- **Listed entries**:
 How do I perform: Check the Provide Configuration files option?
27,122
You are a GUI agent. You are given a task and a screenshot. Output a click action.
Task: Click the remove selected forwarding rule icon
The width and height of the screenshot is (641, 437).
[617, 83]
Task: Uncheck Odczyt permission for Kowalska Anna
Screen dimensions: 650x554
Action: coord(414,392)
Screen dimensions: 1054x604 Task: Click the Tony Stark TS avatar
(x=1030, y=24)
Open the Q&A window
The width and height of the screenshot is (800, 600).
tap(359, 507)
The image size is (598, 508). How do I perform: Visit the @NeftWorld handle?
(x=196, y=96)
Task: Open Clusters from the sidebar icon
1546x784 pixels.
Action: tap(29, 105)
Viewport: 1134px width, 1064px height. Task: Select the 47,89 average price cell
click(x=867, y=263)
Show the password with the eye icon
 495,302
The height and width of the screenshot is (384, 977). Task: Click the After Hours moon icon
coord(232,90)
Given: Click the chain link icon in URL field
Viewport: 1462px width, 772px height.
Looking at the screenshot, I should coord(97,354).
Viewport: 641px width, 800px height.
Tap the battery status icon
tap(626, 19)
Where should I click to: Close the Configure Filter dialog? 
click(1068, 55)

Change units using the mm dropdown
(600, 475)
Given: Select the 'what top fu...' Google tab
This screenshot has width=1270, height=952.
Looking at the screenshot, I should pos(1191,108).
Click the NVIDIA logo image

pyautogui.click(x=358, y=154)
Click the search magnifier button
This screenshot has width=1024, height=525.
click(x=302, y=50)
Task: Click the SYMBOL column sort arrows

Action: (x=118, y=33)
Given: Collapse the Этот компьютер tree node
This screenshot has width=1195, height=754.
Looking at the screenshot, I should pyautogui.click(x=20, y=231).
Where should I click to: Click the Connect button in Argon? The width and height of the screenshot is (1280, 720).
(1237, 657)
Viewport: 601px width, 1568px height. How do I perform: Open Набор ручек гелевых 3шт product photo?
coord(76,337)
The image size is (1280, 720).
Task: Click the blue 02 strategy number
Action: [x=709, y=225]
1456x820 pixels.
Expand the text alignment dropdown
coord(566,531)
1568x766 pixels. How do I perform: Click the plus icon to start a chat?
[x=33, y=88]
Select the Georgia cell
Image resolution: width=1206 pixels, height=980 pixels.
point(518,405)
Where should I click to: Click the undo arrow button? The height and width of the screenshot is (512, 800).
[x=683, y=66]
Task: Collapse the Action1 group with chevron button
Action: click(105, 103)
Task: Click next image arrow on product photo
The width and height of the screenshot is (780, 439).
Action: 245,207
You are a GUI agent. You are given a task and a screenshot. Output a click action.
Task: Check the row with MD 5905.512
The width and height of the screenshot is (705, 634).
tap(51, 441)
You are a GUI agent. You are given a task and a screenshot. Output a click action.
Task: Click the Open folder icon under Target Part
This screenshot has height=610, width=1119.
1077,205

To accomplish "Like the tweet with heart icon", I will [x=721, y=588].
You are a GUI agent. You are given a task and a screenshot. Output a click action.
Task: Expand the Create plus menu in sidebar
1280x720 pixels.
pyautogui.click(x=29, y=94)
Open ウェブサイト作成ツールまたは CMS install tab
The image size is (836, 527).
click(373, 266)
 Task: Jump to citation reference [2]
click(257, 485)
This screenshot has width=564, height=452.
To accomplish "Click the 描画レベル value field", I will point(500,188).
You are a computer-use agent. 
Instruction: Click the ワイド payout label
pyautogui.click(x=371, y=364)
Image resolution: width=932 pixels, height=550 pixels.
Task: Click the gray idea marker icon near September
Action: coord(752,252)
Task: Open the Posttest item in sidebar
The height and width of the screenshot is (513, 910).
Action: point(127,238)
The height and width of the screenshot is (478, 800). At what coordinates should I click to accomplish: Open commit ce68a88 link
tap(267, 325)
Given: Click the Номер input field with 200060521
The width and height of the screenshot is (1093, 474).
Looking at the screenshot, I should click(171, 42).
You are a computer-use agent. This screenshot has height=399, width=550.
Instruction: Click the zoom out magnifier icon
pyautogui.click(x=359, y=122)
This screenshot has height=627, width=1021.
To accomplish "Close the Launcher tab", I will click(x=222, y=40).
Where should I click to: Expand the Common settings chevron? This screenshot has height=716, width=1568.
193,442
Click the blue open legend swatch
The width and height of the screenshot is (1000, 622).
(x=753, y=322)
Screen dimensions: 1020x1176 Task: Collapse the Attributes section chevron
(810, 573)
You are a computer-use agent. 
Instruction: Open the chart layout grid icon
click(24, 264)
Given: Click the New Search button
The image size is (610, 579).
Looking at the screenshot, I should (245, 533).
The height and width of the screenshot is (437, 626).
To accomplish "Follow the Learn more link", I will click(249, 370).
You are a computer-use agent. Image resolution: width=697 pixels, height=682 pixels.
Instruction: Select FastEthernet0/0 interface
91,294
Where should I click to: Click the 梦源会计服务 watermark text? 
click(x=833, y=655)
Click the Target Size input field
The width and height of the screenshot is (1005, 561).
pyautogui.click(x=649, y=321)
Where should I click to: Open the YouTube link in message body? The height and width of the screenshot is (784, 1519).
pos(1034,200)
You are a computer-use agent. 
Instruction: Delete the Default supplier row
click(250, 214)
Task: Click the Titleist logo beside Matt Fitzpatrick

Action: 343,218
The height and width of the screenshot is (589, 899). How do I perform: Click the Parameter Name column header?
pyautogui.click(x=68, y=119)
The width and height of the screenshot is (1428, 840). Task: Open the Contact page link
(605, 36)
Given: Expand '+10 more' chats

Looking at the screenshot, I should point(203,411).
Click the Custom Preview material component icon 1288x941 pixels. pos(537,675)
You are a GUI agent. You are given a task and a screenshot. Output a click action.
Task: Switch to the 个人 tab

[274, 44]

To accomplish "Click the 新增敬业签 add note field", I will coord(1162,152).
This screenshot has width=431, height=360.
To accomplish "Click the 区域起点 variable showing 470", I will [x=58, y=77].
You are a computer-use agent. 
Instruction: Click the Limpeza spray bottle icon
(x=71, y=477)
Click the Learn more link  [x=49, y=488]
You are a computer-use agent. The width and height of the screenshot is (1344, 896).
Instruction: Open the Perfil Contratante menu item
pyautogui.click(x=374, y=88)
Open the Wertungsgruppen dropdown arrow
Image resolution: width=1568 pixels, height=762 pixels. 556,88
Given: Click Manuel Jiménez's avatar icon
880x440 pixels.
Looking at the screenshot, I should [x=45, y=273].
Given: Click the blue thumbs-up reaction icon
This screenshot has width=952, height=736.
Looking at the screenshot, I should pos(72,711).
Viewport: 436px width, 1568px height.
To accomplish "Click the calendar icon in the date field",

- **Exercise goal**: Looking at the entries above, say how many lines contain the word "Target". Nothing but the number is needed.

- **Expected output**: 2